By obstructing capabilities, “you”:
1. Leave it to the other people who create the AGI instead to decide the approach
2. Delay slightly the date to the first AGI, where more compute and robotics will be available for bad outcomes.
By “you” I mean every user of lesswrong who is in a position knowledge/career wise combined, so a few thousand people.
Are broader outcomes even possible? If EY really did spur the creation of OpenAI, he personally subtracted several years from the time until first AGI...

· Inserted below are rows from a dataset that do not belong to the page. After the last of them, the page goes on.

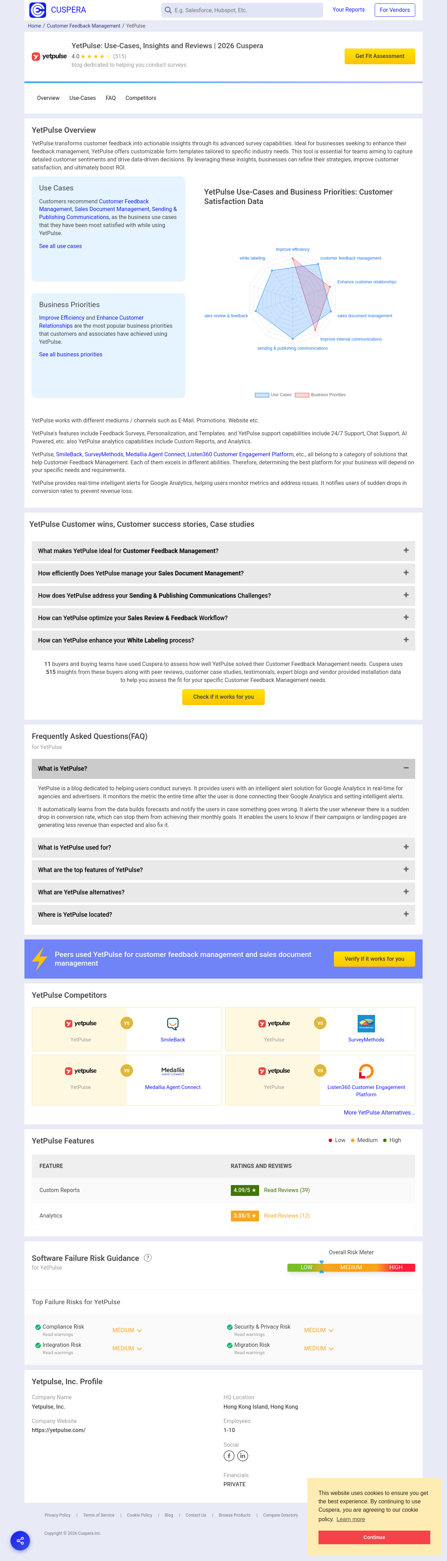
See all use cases (60, 246)
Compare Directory (280, 1515)
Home (34, 26)
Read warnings (58, 1334)
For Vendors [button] (395, 10)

All good points. I suspect the best path into the future looks like: everyone’s optimistic and then a ‘survivable disaster’ happens with AI. Ideally, we’d want all the panic to happen in one big shot—it’s the best way to motivate real change.
Yeah. Around here, there’s Zvi, EY himself, and many others who are essentially arguing that capabilities research is itself evil.
The problem with that take is
(1) alignment research will probably never achieve success without capabilities to test their theories on. Why wasn’t alignment worked on since 1955, when AI research began? Because there was no credible belief to think it was a threat.
(2) the world we live in has a number of terribad things happening to people by the millions, with that nasty virus that went around being only a recent particularly bad example, and we have a bunch of problems where we humans are probably not capable of solving them. Too many independent variables, too stochastic, correct theories are probably too complex for a human to keep the entire theory “in their head” at once. Examples: medical problems, how the economy works.
I wouldn’t call it evil, but I would say that it’s playing with fire.